Higher skills and productivity funded by yourself and other workers. This can even be seen in the Future Focus policy. On guard to make sure that the employers that profit from higher-skill levels don’t foot the training bill, the government will kindly allow DPB recipients to take a yearly $500 loan to up-skill. And that’s a point that needs to be understood at another level; within capitalist anarchy of production, productivity increases over the long-term are drivers creating – not reducing – the reserve army of labour.

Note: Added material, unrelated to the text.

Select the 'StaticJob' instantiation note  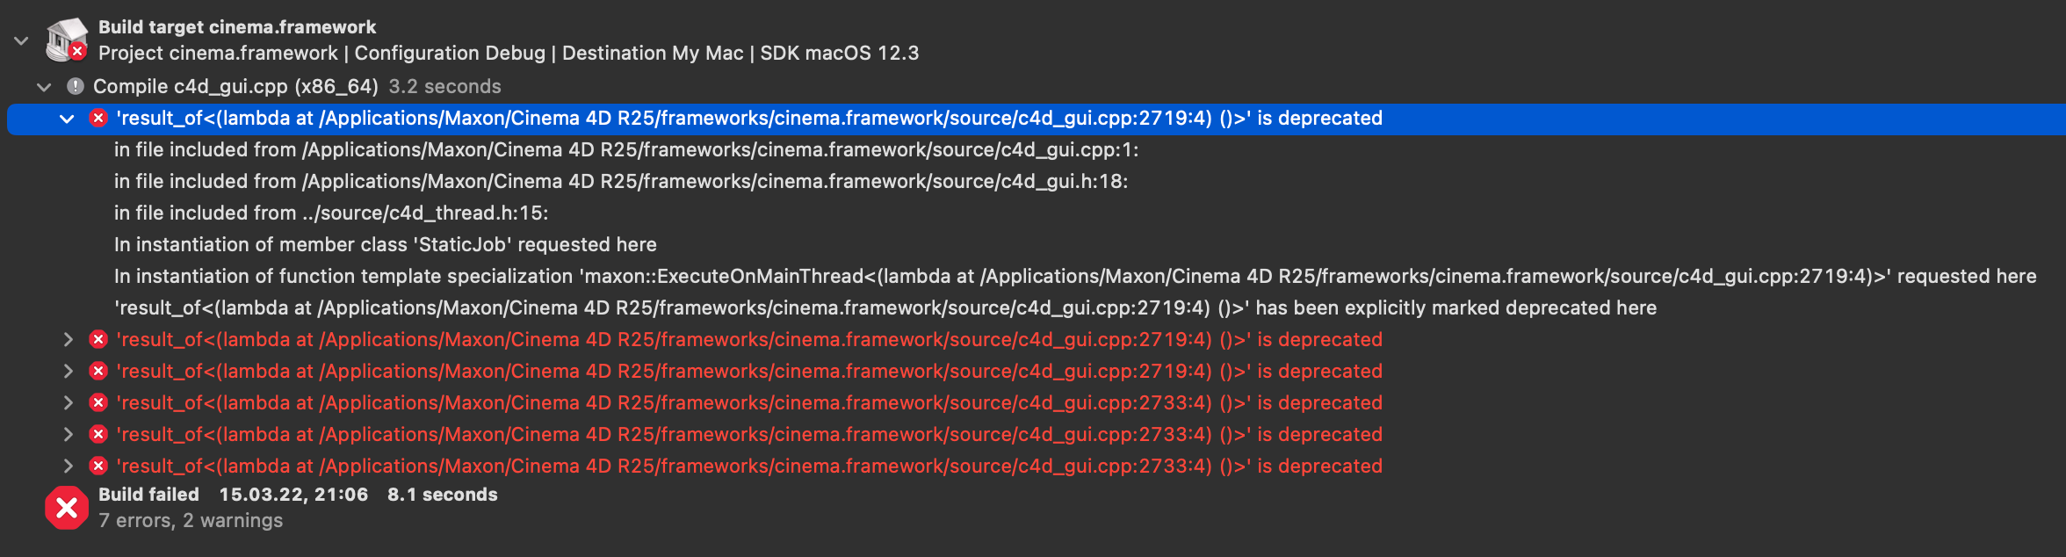pos(385,244)
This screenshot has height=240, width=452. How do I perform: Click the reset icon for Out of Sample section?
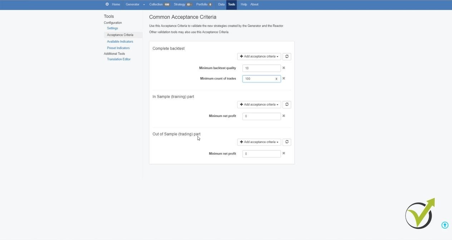287,142
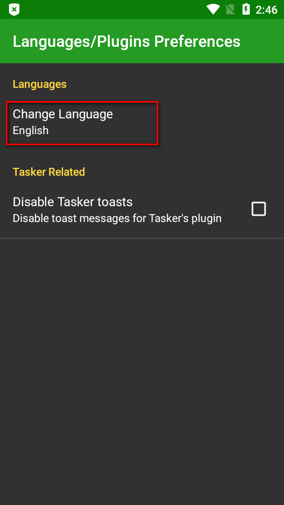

Since the emergence of structural unemployment and since the broader working class movement went into political retreat there’s always been a portion of actually employed workers cheering-on the attacks on unemployed workers. Opposition to beneficiary-bashing isn’t just a good moral position to be held by more upstanding citizens. What’s been made very clear by the recession and by the government’s attempts to address it (through centrist means and by frontal attacks on the unemployed) is that re-regulating organised unemployment doesn’t achieve anything for workers. Attacks on beneficiaries yield no improvements in terms of the number of unemployed in the short or long term. Further, attacks on beneficiaries weaken the position of the whole working class in relation to the whole employing class. We need to stop planning unemployment and recommence the discussion on working class control of a planned economy.
If I may draw your attention to an article on Frogblog that exposes a Beneficiary Working Group (backed up by ACT and BRT)that is currently investigating the merrits of a benificiary insurance scheme to replace benefits.
Drakula seems to think that this is no more than a corporate tax avoidance scheme.